- **WHAT TO WORK ON**: Beginning at the line that holds "Select marker 1 on the magenta trace", transcribe each line exactly through the end of the records, and leave any pictures out.
START DATA PROVIDED
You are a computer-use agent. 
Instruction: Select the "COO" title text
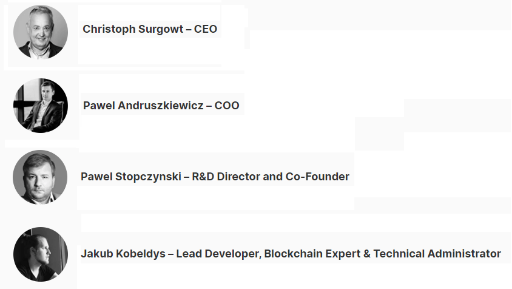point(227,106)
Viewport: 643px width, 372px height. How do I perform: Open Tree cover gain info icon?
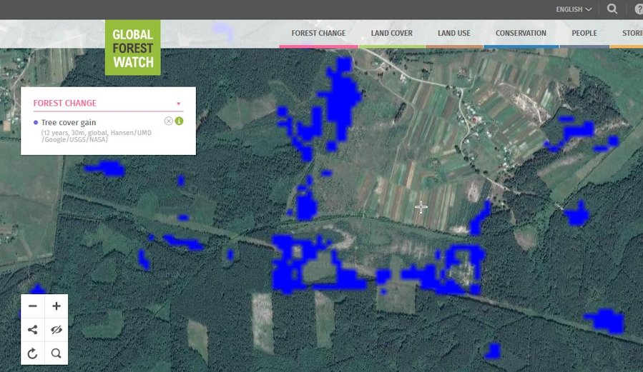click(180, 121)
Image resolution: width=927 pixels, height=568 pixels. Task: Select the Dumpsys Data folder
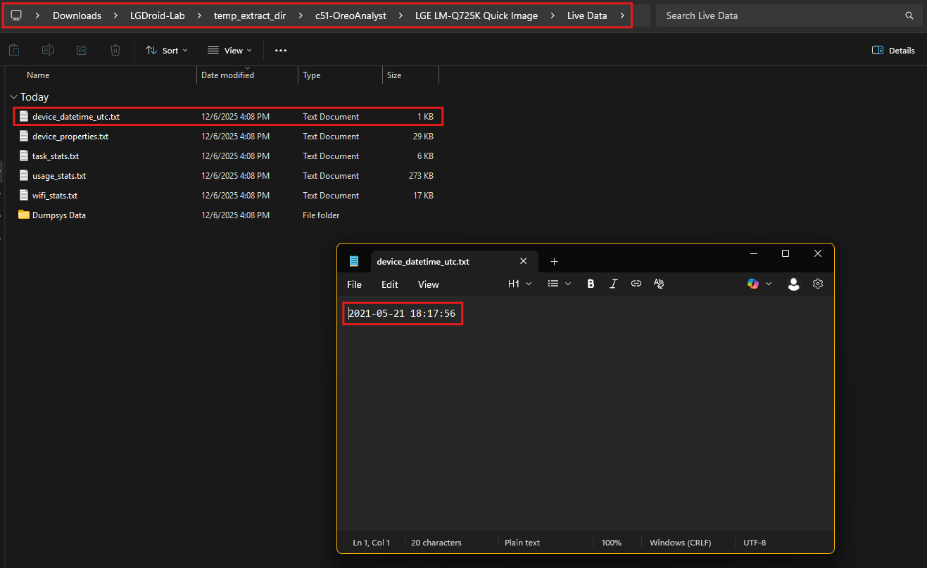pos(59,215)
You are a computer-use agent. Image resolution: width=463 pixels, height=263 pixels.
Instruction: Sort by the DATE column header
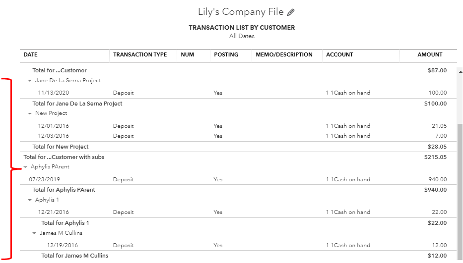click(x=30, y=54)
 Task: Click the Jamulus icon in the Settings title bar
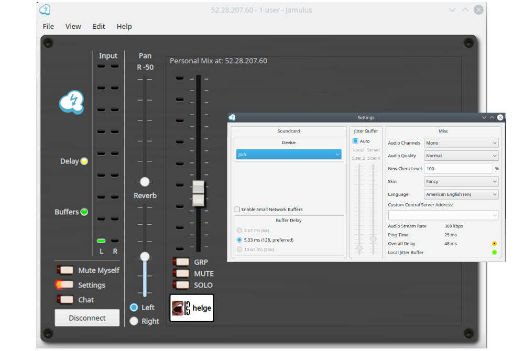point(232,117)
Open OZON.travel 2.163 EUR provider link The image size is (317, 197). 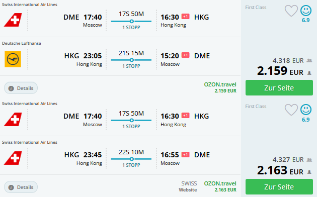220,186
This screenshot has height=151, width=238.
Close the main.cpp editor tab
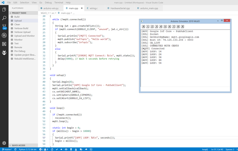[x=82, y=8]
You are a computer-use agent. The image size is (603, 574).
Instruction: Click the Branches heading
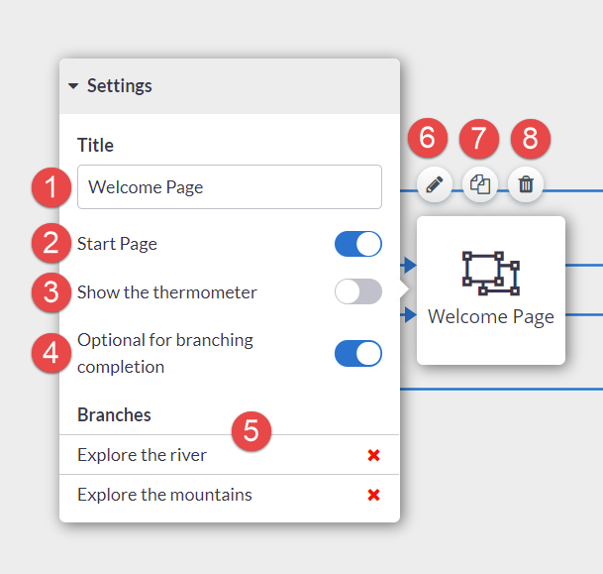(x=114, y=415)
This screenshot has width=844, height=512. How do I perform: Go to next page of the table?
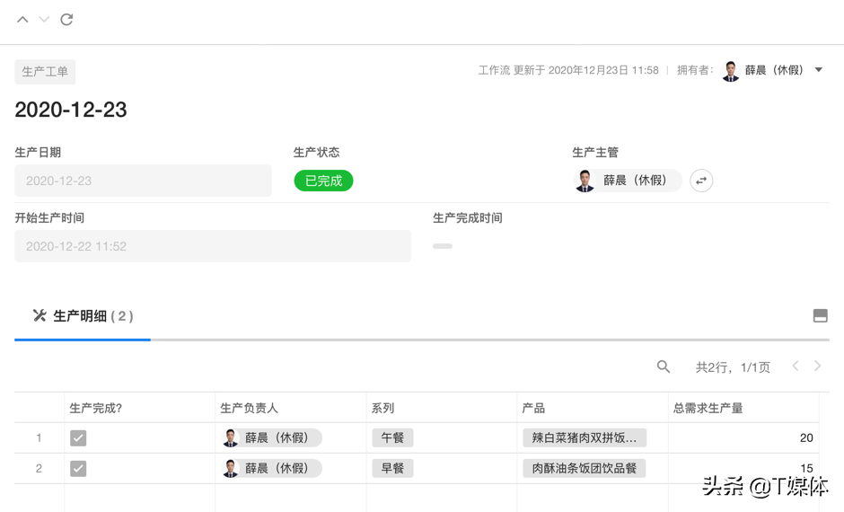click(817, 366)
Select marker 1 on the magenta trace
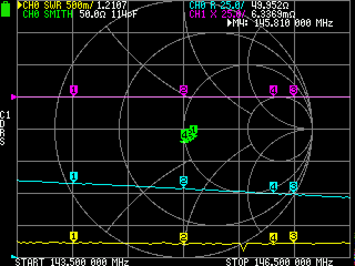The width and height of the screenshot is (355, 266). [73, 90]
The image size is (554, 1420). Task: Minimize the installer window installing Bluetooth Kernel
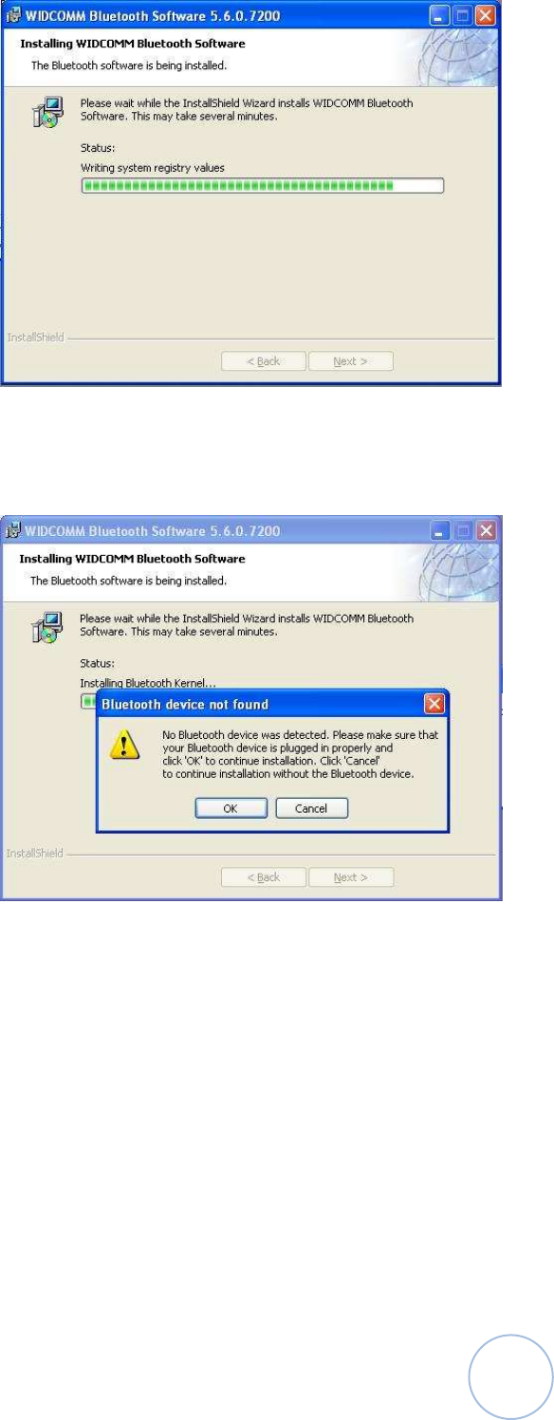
END DATA PROVIDED
- **RESULT OF THIS TASK**:
Select marker 1 on the magenta trace
The width and height of the screenshot is (355, 266). [73, 90]
The image size is (554, 1420). Task: Minimize the installer window installing Bluetooth Kernel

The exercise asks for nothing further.